━━ Source document

The next top racing driver could be discovered through mobile gaming rather than Formula Ford, says one of the leading figures in the esports industry.

The skills needed to succeed in mobile phone racing games are the same as those required of a fast driver, says Darren Cox, who founded the World’s Fastest Gamer competition

Mobile gaming is also seen as a way of recruiting talented drivers from around the world, who couldn’t dream of funding a season in single-seater racing.

Cox was speaking ahead of the final of World’s Fastest Gamer 2, which promises a $1m racing contract to the winner.

Contestants qualified in a series of gaming challenges, and have since been whittled down in track tests, which have included stock car and supercar driving in sunny California, at Laguna Seca and Willow Springs

The winner will be competing almost immediately — but in surroundings that are more familiar to novice racers: their first event is expected to be a chilly November Britcar meeting at Brands Hatch.

“The winner is likely to be racing three to four times before the end of the year,” said Cox, with the aim of entering the GT4 European Cup next year.

“Some of these guys have never sat in a racing car before but after ten laps, they are not far off what a good young amateur driver would be doing.”

━━━━
━━ Data lines

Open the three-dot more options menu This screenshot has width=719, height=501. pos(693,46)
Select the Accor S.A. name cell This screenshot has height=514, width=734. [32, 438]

━━━━

## Required actions
- 1) Decide whether each statement agrees with the article on the World's Fastest Gamer competition, answering yes or no and quoting the words of the article that settle it: (a) the winner of World's Fastest Gamer 2 is promised a $1m racing contract; (b) the track tests for contestants were held at Brands Hatch; (c) the winner's first event is expected to take place in November.
- 2) Continue the article on the World's Fastest Gamer competition, starting after its final sentence.
The data here were gathered from a different source than the racing article.

## Results in order
- 1)
(a) Yes: "promises a $1m racing contract to the winner"
(b) No: "in sunny California, at Laguna Seca and Willow Springs"
(c) Yes: "their first event is expected to be a chilly November Britcar meeting at Brands Hatch"

- 2)
“Around 80 per cent of the guys in the virtual world would bite your arm off to get into a racing car.”

Cox was involved in the first major gamer to racer competition when Jann Mardenborough won GT Academy in 2011. His racing career, backed by Gran Turismo and Nissan continues to this day, in the Japanese Super GT championship.

Mardenborough began racing in his bedroom, with a console, steering wheel and pedal set. But competitions are now opening to mobile gamers, whose touchscreen talents are seen as an indicator of real-world track skills.

Among the finalists in this year’s World’s Fastest Gamer 2, was Riley Gerster, who qualified on the Gear.Club mobile racing game.

“The hand-to-eye co-ordination, motor skills and problem-solving skills are transferrable to the track,” says Cox. “They also know how to brake, take a corner and accelerate on track. If you’ve ever been to a corporate track day, you’ll realise that’s not a skill that a large number of the general public have.”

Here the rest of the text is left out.